SHALLOW AND PROFOUND


"Whether therefore ye eat, or drink, or whatsoever ye do, do all to the glory of God." 1 Corinthians 10:31

Beware of allowing yourself to think that the shallow concerns of life are not ordained of God; they are as much of God as the profound. It is not your devotion to God that makes you refuse to be shallow, but your wish to impress other people with the fact that you are not shallow, which is a sure sign that you are a spiritual prig. Be careful of the production of contempt in yourself, it always comes along this line, and causes you to go about as a walking rebuke to other people because they are more shallow than you are. Beware of posing as a profound person; God became a Baby.

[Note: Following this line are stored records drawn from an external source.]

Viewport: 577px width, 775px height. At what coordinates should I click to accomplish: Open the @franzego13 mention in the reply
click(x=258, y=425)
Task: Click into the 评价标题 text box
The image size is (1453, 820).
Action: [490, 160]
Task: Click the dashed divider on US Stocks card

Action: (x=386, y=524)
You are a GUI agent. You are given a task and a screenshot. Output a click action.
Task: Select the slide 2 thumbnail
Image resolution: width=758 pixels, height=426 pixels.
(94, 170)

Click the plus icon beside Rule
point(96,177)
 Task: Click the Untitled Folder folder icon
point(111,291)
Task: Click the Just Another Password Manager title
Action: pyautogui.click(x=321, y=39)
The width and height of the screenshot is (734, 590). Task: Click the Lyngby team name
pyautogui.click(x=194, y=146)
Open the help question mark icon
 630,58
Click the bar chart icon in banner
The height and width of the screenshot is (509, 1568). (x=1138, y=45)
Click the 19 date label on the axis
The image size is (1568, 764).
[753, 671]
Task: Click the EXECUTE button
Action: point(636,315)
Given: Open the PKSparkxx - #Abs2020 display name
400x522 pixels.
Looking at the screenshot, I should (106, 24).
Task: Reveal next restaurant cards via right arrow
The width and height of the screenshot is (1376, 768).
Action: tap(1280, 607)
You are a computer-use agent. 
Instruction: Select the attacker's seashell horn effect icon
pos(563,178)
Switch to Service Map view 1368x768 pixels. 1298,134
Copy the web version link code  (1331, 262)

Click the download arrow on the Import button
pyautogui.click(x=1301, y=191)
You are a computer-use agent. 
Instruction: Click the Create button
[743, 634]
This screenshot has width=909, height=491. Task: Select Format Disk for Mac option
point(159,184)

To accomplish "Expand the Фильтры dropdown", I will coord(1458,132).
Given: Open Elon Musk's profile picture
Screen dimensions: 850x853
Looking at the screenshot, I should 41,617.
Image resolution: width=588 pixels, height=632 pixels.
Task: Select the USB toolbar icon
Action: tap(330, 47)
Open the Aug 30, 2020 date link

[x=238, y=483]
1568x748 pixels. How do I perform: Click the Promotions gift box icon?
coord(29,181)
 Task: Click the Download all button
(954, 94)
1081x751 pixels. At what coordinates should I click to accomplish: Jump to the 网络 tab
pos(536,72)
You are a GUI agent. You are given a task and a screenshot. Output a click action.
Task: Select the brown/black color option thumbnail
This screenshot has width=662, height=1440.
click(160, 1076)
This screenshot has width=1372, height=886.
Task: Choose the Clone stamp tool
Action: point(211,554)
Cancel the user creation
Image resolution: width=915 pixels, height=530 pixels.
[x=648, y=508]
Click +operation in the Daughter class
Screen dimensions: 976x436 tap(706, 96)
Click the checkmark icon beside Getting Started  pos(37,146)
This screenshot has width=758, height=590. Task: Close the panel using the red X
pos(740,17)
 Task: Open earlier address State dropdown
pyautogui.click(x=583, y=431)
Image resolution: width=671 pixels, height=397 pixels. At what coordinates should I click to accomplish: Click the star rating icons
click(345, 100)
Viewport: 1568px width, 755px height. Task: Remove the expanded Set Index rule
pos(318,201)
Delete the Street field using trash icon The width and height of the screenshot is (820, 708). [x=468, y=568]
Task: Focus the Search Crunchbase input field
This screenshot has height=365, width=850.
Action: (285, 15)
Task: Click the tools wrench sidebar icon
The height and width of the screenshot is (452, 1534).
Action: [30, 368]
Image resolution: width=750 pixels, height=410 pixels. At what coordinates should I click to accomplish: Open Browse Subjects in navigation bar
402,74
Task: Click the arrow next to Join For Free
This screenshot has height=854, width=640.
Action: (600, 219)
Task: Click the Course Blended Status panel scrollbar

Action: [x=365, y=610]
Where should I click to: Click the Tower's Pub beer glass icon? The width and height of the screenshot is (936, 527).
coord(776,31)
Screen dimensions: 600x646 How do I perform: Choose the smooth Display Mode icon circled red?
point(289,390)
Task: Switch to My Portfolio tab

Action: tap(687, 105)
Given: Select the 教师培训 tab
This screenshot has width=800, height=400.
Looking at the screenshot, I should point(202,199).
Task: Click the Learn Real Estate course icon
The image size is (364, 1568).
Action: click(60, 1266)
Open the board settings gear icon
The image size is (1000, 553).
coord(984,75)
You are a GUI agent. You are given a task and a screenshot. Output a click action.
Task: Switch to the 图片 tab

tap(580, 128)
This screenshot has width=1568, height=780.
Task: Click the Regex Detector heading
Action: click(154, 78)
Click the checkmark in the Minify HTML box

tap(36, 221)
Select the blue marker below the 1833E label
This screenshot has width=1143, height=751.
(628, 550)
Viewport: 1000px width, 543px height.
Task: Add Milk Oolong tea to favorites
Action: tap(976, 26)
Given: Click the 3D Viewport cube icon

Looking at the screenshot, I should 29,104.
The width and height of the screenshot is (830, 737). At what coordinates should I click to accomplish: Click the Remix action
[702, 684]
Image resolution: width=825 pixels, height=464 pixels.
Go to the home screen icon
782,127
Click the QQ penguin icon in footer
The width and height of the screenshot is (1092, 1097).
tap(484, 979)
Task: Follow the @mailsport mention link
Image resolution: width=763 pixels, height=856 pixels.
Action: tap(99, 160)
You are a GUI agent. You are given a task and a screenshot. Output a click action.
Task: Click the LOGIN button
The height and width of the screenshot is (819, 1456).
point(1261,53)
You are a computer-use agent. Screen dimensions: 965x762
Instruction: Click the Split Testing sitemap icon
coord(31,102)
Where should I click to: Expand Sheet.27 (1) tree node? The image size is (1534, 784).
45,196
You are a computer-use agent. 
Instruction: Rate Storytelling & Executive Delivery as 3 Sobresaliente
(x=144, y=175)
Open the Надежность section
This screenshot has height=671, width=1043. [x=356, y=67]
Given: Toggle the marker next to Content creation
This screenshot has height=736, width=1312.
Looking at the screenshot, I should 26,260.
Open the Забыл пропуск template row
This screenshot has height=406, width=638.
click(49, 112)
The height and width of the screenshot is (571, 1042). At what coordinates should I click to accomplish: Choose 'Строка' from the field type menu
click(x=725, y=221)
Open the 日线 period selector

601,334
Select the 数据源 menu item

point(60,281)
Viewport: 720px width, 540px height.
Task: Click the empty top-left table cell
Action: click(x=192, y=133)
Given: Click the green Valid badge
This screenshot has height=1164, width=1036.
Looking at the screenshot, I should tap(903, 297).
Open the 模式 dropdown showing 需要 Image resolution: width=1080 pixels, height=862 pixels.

To be shallow is not a sign of being wicked, nor is shallowness a sign that there are no deeps: the ocean has a shore. The shallow amenities of life, eating and drinking, walking and talking, are all ordained by God. These are the things in which Our Lord lived. He lived in them as the Son of God, and He said that "the disciple is not above his Master."

Our safeguard is in the shallow things. We have to live the surface common-sense life in a common-sense way; when the deeper things come, God gives them to us apart from the shallow concerns. Never show the deeps to anyone but God. We are so abominably serious, so desperately interested in our own characters, that we refuse to behave like Christians in the shallow concerns of life.

Determinedly take no one seriously but God, and the first person you find you have to leave severely alone as being the greatest fraud you have ever known, is yourself.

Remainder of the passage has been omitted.